**Short exercise 1**
In the film quotations below, edit the passage from "FILM AS A RELIGION" up to and including "(November 21, 2022)" so that "cinema" is replaced by "movie house", and give the revised passage.
**Short exercise 2**
Answer these questions about the film quotations below:
(a) In which country was Dr. Zhivago shot?
(b) At which movie theater did Siri Hustvedt watch Carnal Knowledge?
(c) Which two movies does William Saroyan name?

**Given passage**
• • • •

BITS & PIECES OF A MISPLACED LIFE:FILM #15

FILM AS A RELIGION

“A Roman Catholic kid of my acquaintance, on his 
first trip to the cinema, paused to genuflect in
 the aisle before taking his seat. A perfectly 
understandable mistake.”

Anthony Lane. “The Coming Passions” in The New Yorker 
(November 21, 2022)

**
OF MOVIES & EROS

“when I was fifteen, I remember watching Carnal 
Knowledge at the Grand movie theater in Northfield, 
Minnesota, my hometown. Jack Nicholson and Ann-Margret 
were locked in a mystifying upright embrace and were 
crashing around the room with their clothes on, or 
most of them on, banging into walls and making a 
lot of noise, and I had no idea what they were doing. 
It had never occurred to me in my virginal state that 
people made love like that. A friend had to tell me 
what I was seeing. Most teenagers today are more 
sophisticated but only because they’ve had more 
exposure. I was thirteen before I  stumbled over 
the word rape –in Gone with the Wind. I walked 
downstairs and asked my mother what it meant.”

Siri Hustvedt. Yonder (New York: Henry Holt and
Company, 1998)

**


MOVIES THAT MAKE A DIFFERENCE IN OUR LIVES

“Well, does any movie make a difference? Yes, 
and I would be willing to say that a great movie 
comedy makes the greatest difference, after which 
would come a great poetic movie. Modern Times, 
for instance, and All Quiet on the Western Front.”

William Saroyan. Obituaries (Berkeley: Creative 
Arts Books, 1979)
**
SUSPENSE IN MOVIES

“By the way, Young and Innocent contains an 
illustration that suspense rule by which the 
audience is provided with information the 
characters in the picture don’t know about. 
Because of this knowledge, the tension is 
heightened as the audience tries to figure
 out what’s going to happen next.”

Alfred Hitchcock. Hitchcock by Francois Truffaut, 
with the Collaboration of Helen G. Scott. 
(New York: Simon and Schuster, 1966)


ON MAKING DR. ZHIVAGO

“This movie was shot in Spain during the regime 
of General Francisco Franco. One day, while filming
 the scene with the crowd chanting the Marxist theme 
(at 3:00 a.m.), police showed up on set thinking a 
real revolution was taking place and insisted on 
staying until the scene was finished. The secret 
police supposedly surveyed the crowd as the extras 
sang the Internationale for a protest scene, so 
many extras pretended they didn't know the words.
 (Of course, the extras had been rehearsed in 
singing the Internationale before the scene was shot.) Meanwhile, residents who lived nearby had awoken to 
the singing of the Internationale and mistakenly 
concluded that Franco had died (or been overthrown).

• • • •

**Provided material**
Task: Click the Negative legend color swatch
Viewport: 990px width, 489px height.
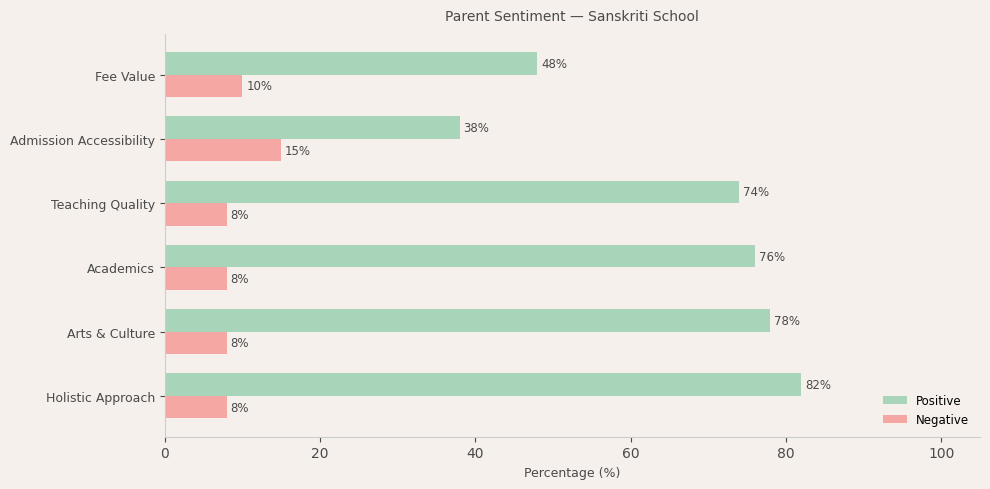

• • • •

**Task response 1**
FILM AS A RELIGION

“A Roman Catholic kid of my acquaintance, on his 
first trip to the movie house, paused to genuflect in
 the aisle before taking his seat. A perfectly 
understandable mistake.”

Anthony Lane. “The Coming Passions” in The New Yorker 
(November 21, 2022)

**Task response 2**
(a) Spain
(b) The Grand movie theater in Northfield, Minnesota
(c) Modern Times and All Quiet on the Western Front